Ну вот и очередной выбор, — подумалось, когда все взгляды скрестились на мне.
— Разумеется, я в деле.
Хотел сказать также напористо и внушительно, как Котов. Но вышло, как всегда.
— За тёзку я ручаюсь головой, — поспешно сказал шеф. — Тем более, что он видит.
— Талант сей редок зело, — согласился отец Прохор. — И в деле нашем незаменим.
— Рассказывайте.
Майор встал в дверях, загородив плечами проём. Как бы намекая: пока не расколетесь — не выпущу.
— Барон Андон фон Зее, — начал Алекс. — Глава Тевтонского ордена с одна тысяча двести восьмого по одна тысяча тридцать девятый. Был на короткой ноге с папой Гонорием третьим. В одна тысяча двести одиннадцатом его пригласил король Венгрии Андраш, для помощи в борьбе с половцами. Тевтоны разместились на юго-восточной границе Трансильвании, и построили несколько замков, в том числе Розенау, Мариенбург и Кройцбург.

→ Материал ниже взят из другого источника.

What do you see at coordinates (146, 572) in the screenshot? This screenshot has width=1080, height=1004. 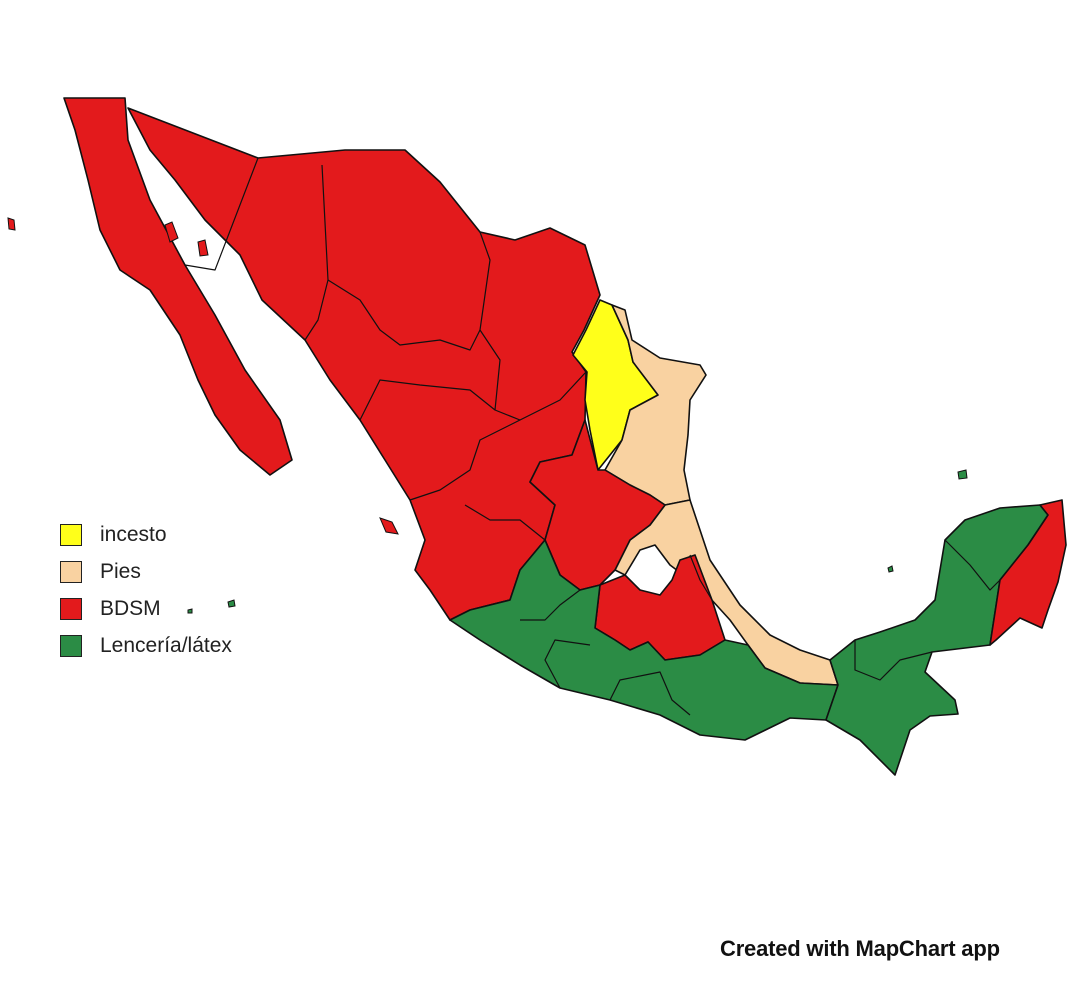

— В тридцать девятом барон фон Зее был заколот собственными солдатами, — тихо сказал отец Прохор. — Его обвиняли в колдовстве, поклонении дьяволу и питии крови из отворённой вены живого человека.
— В тысяча триста седьмом, — вновь подхватил Алекс, — некоего барона фон Зее видели на стенах Акры, в составе войска герцога Д’Артуа, где он проявил невиданную свирепость по отношению к врагам. Ходили слухи о необыкновенной живучести барона, а также о том, что на поле брани он кусал сарацин в шею и пил кровь, — поднявшись, он включил кофе-машину, подставил чашечку и нажал на рычаг. Машина плюнула паром и выдала густую, как грязь, струю эспрессо.

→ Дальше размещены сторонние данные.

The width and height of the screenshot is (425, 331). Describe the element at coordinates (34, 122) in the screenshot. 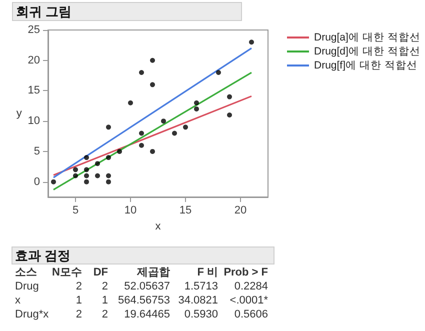

I see `y-tick-label: 10` at that location.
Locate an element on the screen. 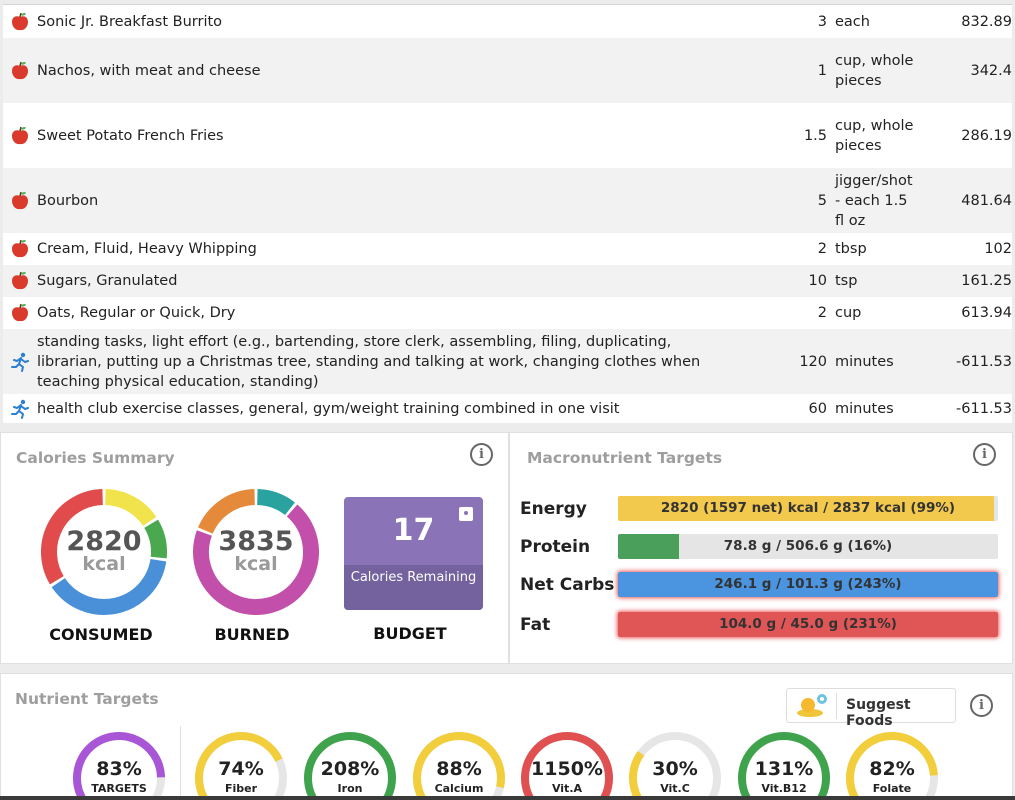 This screenshot has width=1015, height=800. consumed-unit: kcal is located at coordinates (104, 564).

Пока шеф готовил кофе, майор, отворив форточку, закурил. Я присоединился.
— Далее следы бывшего великого магистра теряются, и всплывает он уже в одна тысяча семьсот тридцать втором, под именем барона Зеботтендорфа, — говорит Алекс, вновь устраиваясь за столом, рядом с отцом Прохором. — Тесно сотрудничает с графом Сен-Жерменом и обещает прусскому королю Фридриху добыть Философский камень из крови девственниц… Потом его видели на Руси, в компании некоего сына ямщика Распутина; а спустя почти пятьдесят лет — в ставке Гитлера. Что удивительно, не сменив ни имени, ни титула… Но ничего у них не выходит: Адольф приказывает бросить хитрого шарлатана в печь Саласпилса: секрет бессмертия немецкому диктатору никак не даётся.